Моя мать Марлен Дитрих. Том 1 (Рива) - страница 215

Постарайся найти что-нибудь о фильме Бергнер. Здесь англичане не могут назвать свой фильм «Екатерина Великая» потому что мы первые застолбили это название, но там мы ничего не можем сделать. Мы делаем очень мало рекламных кадров, чтобы до выпуска поменьше видели наш антураж.

Целую


Рождество и Новый год ничем не запомнились. Нам надо было снимать фильм, и вся наша энергия была сосредоточена на Российской империи восемнадцатого века. Переделанное «платье молодой девушки» со слоями пышных шифоновых воланов и веселыми бантиками было само совершенство, оно напоминало викторианский крестильный наряд, сделанный как будто из сахарной ваты. Моя мать дала ему наконец «добро», поцеловала Трэвиса в щеку, сунула эскиз под мышку и отправилась сочинять достойный этого платья парик. Небольшая челочка, мягкие, воздушные белокурые локоны, связанные нежно-голубой шелковой лентой.

Наверное, у нее в голове прочно засело, что она должна быть «молоденькая-молоденькая» Когда наконец начали снимать первую сцену в «Красной императрице», она пустилась играть такую «невинность с широко открытыми глазами», делать такие «ужимки и прыжки», изображая застенчивость, что получилась какая-то деревенская дурочка, напялившая на себя вместо юбки корзину. Впрочем, в ролях «чистых» Дитрих никогда не была сильна — ни в кино, ни в жизни, хотя сама была уверена в обратном, равно как и многие ее поклонники.


Моя мать делала пробные съемки полностью законченного банкетного платья. Я держала оборону в костюмерной, занимаясь тем, что подписывала стопку маминых фотографий, — еще одна моя «работа», требовавшая внимания и сноровки. Подпись Дитрих была скопирована на медном штампе, который нужно было ровно покрыть чернилами, а потом шлепнуть на фотокарточку, сильно прижать и при этом ни чуточки не сдвинуть, иначе края смажутся и станет ясно, что это она не сама подписывала. Мне разрешалось испортить три-четыре карточки, не больше. Я терпеть не могла это занятие, вечно боялась сделать все не так; к тому же после сотни шлепаний у меня начинала болеть рука.

Дверь скрипнула и открылась, вошла Дитрих; почтительная стайка костюмерш, Дот и Нелли составляли ее свиту.

— Ангел, ты будешь играть меня! — объявила она. Моя рука замерла в воздухе, и я уставилась на маму.

— Господин фон Штернберг повсюду ищет красивую девочку, которая сыграла бы меня-принцессу. Но ведь у меня же самой есть красивейший ребенок на свете — вот он! Так что ты будешь играть Екатерину Великую в детстве!

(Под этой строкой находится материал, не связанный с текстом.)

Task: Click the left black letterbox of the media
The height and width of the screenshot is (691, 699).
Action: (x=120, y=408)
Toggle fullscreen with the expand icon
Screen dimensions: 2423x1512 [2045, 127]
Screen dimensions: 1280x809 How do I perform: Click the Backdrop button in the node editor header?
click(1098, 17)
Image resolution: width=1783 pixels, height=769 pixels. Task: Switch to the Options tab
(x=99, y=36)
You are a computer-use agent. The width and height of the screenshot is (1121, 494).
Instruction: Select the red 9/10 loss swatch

На меня направились лучезарные улыбки. Я была ошеломлена. Я не могла играть собственную мать. Я совершенно не красотка. И щиколотки мои слишком толсты для принцессы. Мама же всегда говорила, что у настоящих аристократов тонкая кость, как у скаковых лошадей, — именно поэтому она сама такая тонкокостная. Я — скорее тягловая лошадь! И как же быть с приказами не давать себя фотографировать? Что же вдруг случилось? Ничего, что меня на огромном экране увидит весь мир?